これが、なかなか面白い取り組みになりました!自信作です。

まず、やどりは「股旅社中」という、家具デザイナーと工務店と住まいに関するメーカーが協働して新しい家づくりに取り組む活動に参加しています。

股旅社中の取り組み:家具デザイナー村澤さんとのWSの様子

そんな股旅社中のメンバーで年に一回、住宅設計を一層豊かなものにするために、独自の家具、道具のデザイン開発の技能を競い合うデザインコンペティションを開催しています。
それが今回お話ししたい「股旅社中デザイン競技会」です。
>>股旅社中について詳しくはこちらから

今年で7回目となった股旅社中デザイン競技会ですが、回ごとにテーマが異なります。
今回のテーマは、
「“共創で開発する”おうち時間を豊かにする家具道具」。

“共創”ということで、私たちだけでものづくりをするのではなく、メーカーさんとタッグを組み、より質の高い家具道具の開発に取り組みました。

私たちの共創のお相手は、三重県の製材所 nojimokuさん。
(とっても面白い製材所さんです!ぜひホームページをチェックしてください。)
打ち合わせを重ねる中で、私たちが選んだ素材は、nojimokuの敷地で数年間雨ざらしにされていた無塗装の木材でした。

数年間雨ざらしにされていた木材が三重から届く。

雨ざらしにされた木材はグレーで、どこか艶感があります。 (このような質感を北欧ではシルバーグレーと表現するそうです。)
見方によってはカッコいい?この材料を使って4つのプロダクトを作りました。

額縁

モビール

ペンダントライト

ろうそく立て

昨今、モノづくりの世界では、優れた工業製品が多く出てくる中で、木材もそれらと同じように、劣化せず新品のキレイな状態をずっと保ち続けるため、塗料でコーティングするようになりました。
しかし、それと引き換えに木の香りや手触り感、豊かな表情も失われてしまったように思います。

一方、今回用いた雨ざらし材は、常識的に考えると、もはや廃材と見なされるような木材ですが、 数十年かけて熟成させる事で深みが増し、価値が高まるワインのように、 経年変化で黒ずみ、割れができる木材の味わいを楽しむ視点を持ってモノづくりをする事で、木の本来持つ魅力が大きく引き出されたように思いました。

雨ざらし材サンプル(雨ざらし歴13年物)

競技会当日、ある審査員の方が、私たちのプロダクトの目の前で
「本当は木材ってこうゆうことなんだよね、分かってる、そうだよね、、。

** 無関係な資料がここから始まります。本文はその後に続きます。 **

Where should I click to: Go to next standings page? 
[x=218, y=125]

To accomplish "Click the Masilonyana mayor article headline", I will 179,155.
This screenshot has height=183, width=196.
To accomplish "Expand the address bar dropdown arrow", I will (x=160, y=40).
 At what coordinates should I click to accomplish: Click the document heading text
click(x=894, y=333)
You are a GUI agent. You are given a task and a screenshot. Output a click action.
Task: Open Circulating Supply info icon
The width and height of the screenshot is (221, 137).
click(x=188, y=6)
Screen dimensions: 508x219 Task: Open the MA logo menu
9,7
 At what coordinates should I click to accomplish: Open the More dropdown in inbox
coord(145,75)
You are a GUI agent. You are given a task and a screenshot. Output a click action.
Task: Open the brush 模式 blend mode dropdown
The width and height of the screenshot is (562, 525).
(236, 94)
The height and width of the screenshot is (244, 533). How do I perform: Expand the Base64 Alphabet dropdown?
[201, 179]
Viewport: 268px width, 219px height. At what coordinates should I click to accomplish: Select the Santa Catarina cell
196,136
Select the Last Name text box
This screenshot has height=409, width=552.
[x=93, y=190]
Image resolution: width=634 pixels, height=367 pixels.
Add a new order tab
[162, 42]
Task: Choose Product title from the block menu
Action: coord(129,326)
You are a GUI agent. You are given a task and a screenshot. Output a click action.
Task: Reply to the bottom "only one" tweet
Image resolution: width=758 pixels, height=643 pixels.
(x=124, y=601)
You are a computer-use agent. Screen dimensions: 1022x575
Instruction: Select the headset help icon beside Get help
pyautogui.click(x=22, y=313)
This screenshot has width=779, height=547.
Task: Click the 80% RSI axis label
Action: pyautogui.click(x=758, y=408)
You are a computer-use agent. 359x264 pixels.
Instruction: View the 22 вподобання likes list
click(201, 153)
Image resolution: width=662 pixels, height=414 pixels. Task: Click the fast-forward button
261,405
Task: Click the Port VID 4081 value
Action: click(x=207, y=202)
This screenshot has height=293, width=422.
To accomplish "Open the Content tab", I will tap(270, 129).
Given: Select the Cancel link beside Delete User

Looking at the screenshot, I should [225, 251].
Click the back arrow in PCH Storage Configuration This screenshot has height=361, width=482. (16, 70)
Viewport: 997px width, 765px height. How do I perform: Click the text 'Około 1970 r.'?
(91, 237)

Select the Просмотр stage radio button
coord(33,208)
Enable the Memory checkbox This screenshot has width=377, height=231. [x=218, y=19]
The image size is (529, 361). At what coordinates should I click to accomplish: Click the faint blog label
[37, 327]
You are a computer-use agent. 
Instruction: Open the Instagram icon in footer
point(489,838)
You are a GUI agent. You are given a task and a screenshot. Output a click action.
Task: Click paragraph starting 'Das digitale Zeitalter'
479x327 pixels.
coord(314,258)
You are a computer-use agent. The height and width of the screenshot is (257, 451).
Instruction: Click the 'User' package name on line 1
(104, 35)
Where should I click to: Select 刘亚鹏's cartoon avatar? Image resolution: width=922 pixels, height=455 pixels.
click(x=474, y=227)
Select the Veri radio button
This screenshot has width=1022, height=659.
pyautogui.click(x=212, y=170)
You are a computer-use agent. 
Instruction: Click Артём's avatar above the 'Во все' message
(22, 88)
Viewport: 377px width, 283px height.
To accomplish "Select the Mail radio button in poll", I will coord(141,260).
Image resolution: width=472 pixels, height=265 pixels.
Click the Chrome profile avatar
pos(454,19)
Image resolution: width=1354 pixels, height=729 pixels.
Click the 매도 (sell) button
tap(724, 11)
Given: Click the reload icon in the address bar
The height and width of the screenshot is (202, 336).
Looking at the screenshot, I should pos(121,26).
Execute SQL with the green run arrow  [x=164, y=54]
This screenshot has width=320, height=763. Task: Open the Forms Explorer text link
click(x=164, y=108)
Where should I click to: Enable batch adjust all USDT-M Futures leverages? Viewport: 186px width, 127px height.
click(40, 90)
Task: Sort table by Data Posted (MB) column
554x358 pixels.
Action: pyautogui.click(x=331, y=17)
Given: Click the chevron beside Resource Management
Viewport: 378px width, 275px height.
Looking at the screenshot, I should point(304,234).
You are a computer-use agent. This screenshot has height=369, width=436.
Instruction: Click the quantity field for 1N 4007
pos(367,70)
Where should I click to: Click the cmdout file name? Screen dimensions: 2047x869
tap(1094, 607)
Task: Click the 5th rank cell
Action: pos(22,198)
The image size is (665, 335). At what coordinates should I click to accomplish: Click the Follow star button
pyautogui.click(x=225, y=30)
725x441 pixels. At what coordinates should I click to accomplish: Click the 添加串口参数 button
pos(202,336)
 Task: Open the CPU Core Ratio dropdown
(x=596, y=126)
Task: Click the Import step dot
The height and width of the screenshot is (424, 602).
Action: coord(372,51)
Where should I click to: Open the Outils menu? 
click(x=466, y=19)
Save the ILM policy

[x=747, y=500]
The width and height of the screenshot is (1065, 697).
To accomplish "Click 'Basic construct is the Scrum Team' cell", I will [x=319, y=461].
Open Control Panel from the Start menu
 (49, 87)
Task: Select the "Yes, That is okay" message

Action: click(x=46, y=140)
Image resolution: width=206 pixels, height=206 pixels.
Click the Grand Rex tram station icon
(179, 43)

」
とつぶやいたのが印象的でした。

その言い方から、手厚い処理がなされた木材が本来の個性を失っていることに気付いてはいるけど、世の中の常識や価値観が、そのようなモノづくりを許してくれないんだよ、という葛藤の気持ちが見え隠れしているようでした。

確かに今回のプロダクトが実際に理解されて、欲しいと思われるにはハードルがあるかもしれません。しかし「無添加」「無加工品」の食材が健康的で良いものと価値を高めているように、木材も少しずつながら、素材そのままを受け入れる方向に世の価値観が進んでいるようにも感じるのです。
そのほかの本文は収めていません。